I think I can hear the scream from Mr. Private all the way from Paris. :-)

Ada has a very clear principle that legality rules and static semantics
never break privateness. That is, the legality of client code does not
depend on the contents of the private part.

OTOH, dynamic semantics (type conversions, by-copy vs. by-reference, 'Size,
etc.) are allowed to break privateness so that the fact that something is
private has no effect on the dynamic semantics. (This principle is slightly
compromised by AI-363 in order that the specification "contract" is adhered
to; that seems better than breaking the contract in perfectly following the
semantics of non-private types.)

As I understand it, at least one compiler depends heavily on those
principles; and "leaking" privateness that affects legality rules is simply
not going to fly.

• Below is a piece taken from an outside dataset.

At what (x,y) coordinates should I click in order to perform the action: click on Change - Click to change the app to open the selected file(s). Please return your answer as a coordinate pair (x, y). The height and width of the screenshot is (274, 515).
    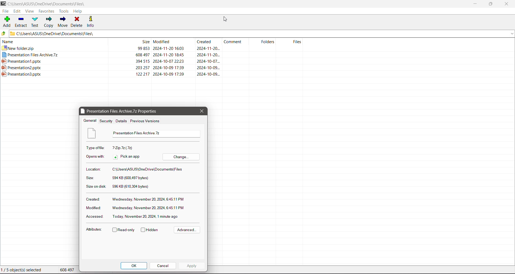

Anywhere.

Anyway, the syntax isn't that big of a deal (although I'd rather forget the
capability of not specifying some or all of the parameters -- it's not worth
the complication in implementation, and we no longer have any real
similarity to formal packages -- which is good, because I don't think anyone
understands them). The real trouble will come from the semantics, and I'd
rather spend my time there.

****************************************************************

From: Robert Dewar
Sent: Saturday, September 25, 2004  6:45 AM

> Note that the original proposal had "with package Inst is new G(...);"
> which remains an option in my mind.  Pascal found the "with"
> odd in the middle of a package

I do too

, but I pretty quickly
> got used to it, and it makes the connection with formal
> packages very obvious.

I am not sure I would get used to it but you never know

   It also reminds me of the syntax
> of various functional languages that permit "let X = 3 in ..."
> pretty much anywhere.

Not really, the obvious parallel to LET is a DECLARE block
and this really seems different.

It is a bit like the Pascal WITH, and I definitely agree
that the use of ABSTRACT is confusing.

****************************************************************

From: Robert A. Duff
Sent: Saturday, September 25, 2004  10:13 AM

> It [partial insantiations] is a bit like the Pascal WITH...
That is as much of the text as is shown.